**Problem requirements**:
What is needed is an exact repeat of the entries, with no pictures in it.

Source data:
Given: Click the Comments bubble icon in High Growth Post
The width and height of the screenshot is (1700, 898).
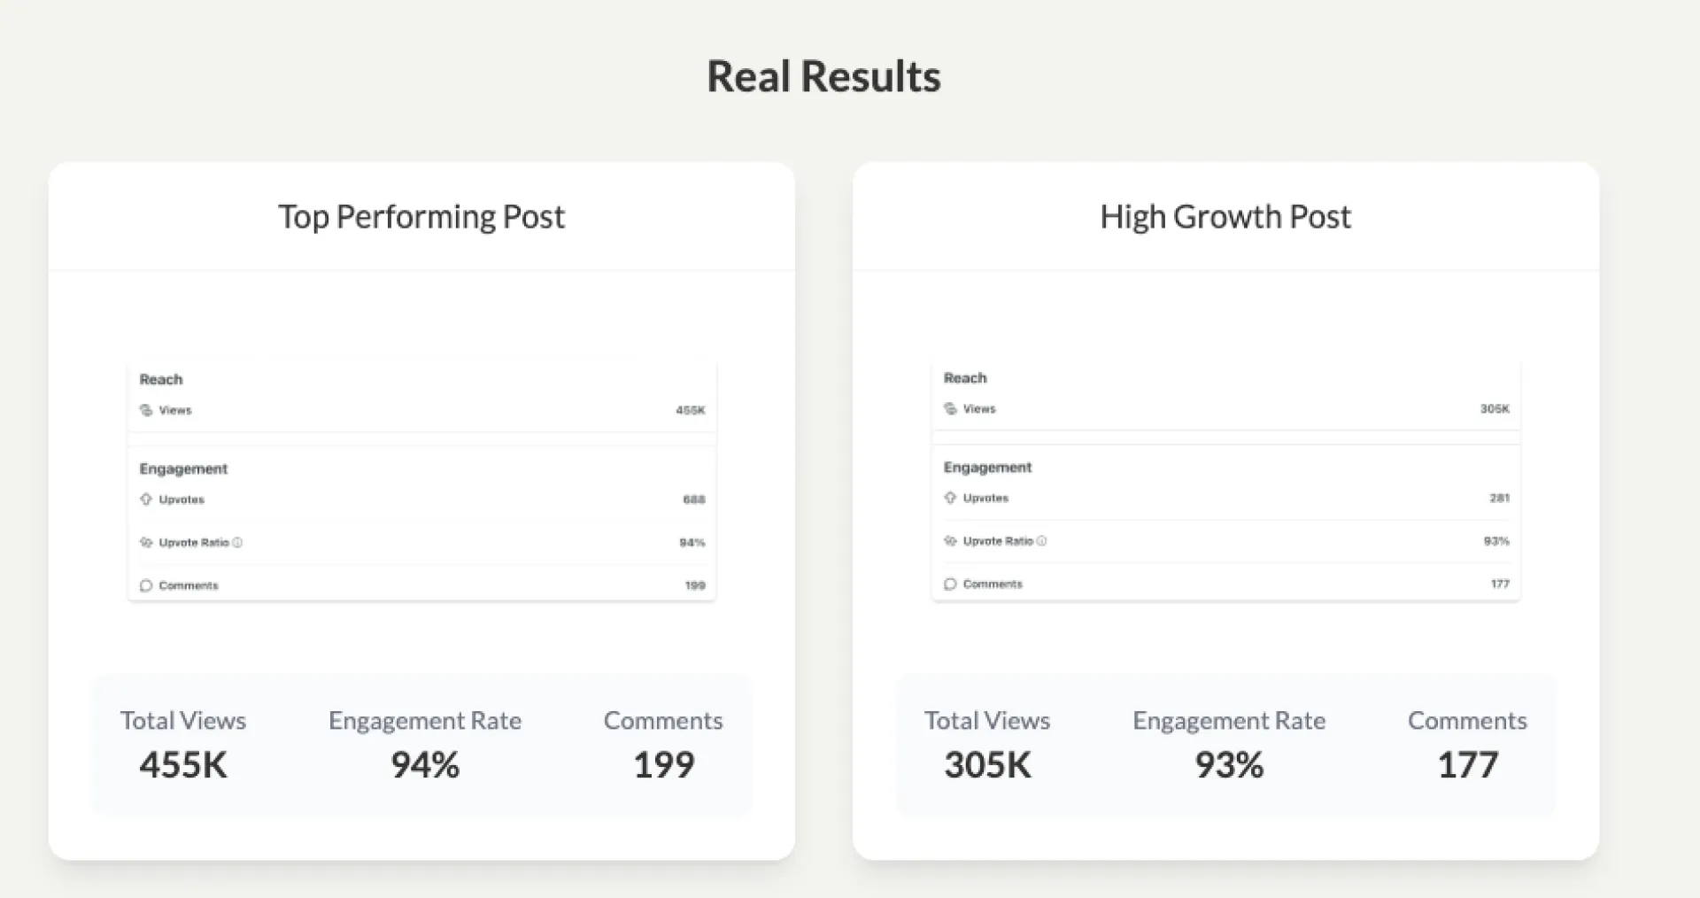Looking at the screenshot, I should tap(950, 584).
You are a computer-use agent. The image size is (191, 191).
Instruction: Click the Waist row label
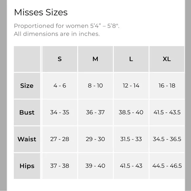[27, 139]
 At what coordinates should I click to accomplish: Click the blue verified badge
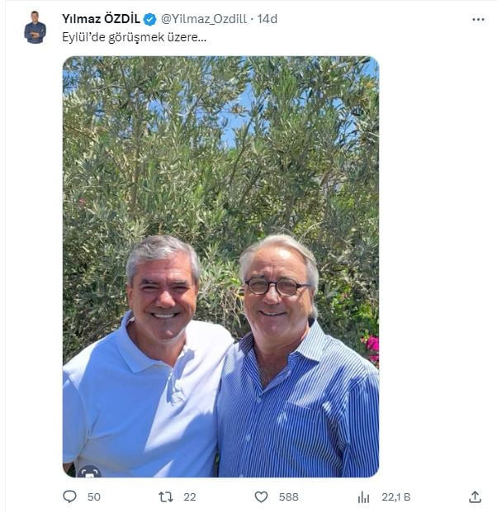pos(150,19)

**Finished exercise**:
Given: Click the Comments bubble icon in High Growth Post
The width and height of the screenshot is (1700, 898).
Looking at the screenshot, I should tap(950, 584).
You are a computer-use agent. The image size is (191, 191).
Instruction: Click the Waist row label
[27, 139]
 At what coordinates should I click to accomplish: Click the blue verified badge
pos(150,19)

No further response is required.